Constitutional Challenges to Federal Gun Laws

Published for NC Criminal Law on January 20, 2011.

I wrote here about 18 U.S.C. § 922(g)(9), the federal statute that prohibits people who have been convicted of domestic violence misdemeanors from possessing firearms. Federal law also prohibits felons, drug addicts, "mental defective[s]," illegal aliens, and various other groups from having guns. 18 U.S.C. § 922(g). In the wake of District of Columbia v. Heller, 554 U.S. 570 (2008), which held that the Second Amendment protects an individual right to possess firearms for traditionally lawful purposes such as self-defense, some of those prohibitions have been challenged on constitutional grounds.This post is an update on that litigation.

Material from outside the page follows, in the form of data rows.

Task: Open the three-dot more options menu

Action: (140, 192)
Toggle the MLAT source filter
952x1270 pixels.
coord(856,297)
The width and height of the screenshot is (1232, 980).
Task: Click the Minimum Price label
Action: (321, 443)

The most frequent challenges have been to the law preventing domestic violence misdemeanants from possessing guns For example, the Seventh Circuit considered that issue in United States v. Skoien, 614 F.3d 638 (7th Cir. 2010) (en banc). The court found the statute "generally proper," though it reserved judgment on whether a defendant "who has been law abiding for an extended period must be allowed to carry guns again." And in United States v. White, 593 F.3d 1199 (11th Cir. 2010), the Eleventh Circuit held that "although passed relatively recently," the same statute "is a presumptively lawful 'longstanding prohibition[ ] on the possession of firearms'." Id. (quoting Heller, 554 U.S. at 626-27). Most recently, in United States v. Chester, __ F.3d __ (4th Cir. Dec. 2010), the Fourth Circuit considered and remanded a similar challenge. Here's my summary of that case, since it is our own federal circuit: In 2005, the defendant was convicted of [...]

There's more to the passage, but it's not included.